Genome-Wide Association Study Identifies Four Loci Associated with Eruption of Permanent Teeth

Frank Geller, Bjarke Feenstra, Hao Zhang, John R. Shaffer, Thomas Hansen, Ann-Louise Esserlind, Heather A. Boyd, Ellen A. Nohr, Nicholas J. Timpson, Ghazaleh Fatemifar, Lavinia Paternoster, David M. Evans, Robert J. Weyant, Steven M. Levy, Mark Lathrop, George Davey Smith, Jeffrey C. Murray, Jes Olesen, Thomas Werge, Mary L. Marazita, Thorkild I. A. Sørensen, Mads Melbye

The sequence and timing of permanent tooth eruption is thought to be highly heritable and can have important implications for the risk of malocclusion, crowding, and periodontal disease.
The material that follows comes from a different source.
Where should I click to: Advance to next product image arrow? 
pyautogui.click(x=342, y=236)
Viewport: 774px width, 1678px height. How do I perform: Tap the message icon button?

We conducted a genome-wide association study of number of permanent teeth erupted between age 6 and 14 years, analyzed as age-adjusted standard deviation score averaged over multiple time points, based on childhood records for 5,104 women from the Danish National Birth Cohort. Four loci showed association at P<5×10(-8) and were replicated in four independent study groups from the United States and Denmark with a total of 3,762 individuals; all combined P-values were below 10(-11). Two loci agreed with previous findings in primary tooth eruption and were also known to influence height and breast cancer, respectively. The two other loci pointed to genomic regions without any previous significant genome-wide association study results. The intronic SNP rs7924176 in ADK could be linked to gene expression in monocytes. The combined effect of the four genetic variants was most pronounced between age 10 and 12 years, where children with 6 to 8 delayed tooth eruption alleles had on average 3.5 (95% confidence interval: 2.9-4.1) fewer permanent teeth than children with 0 or 1 of these alleles.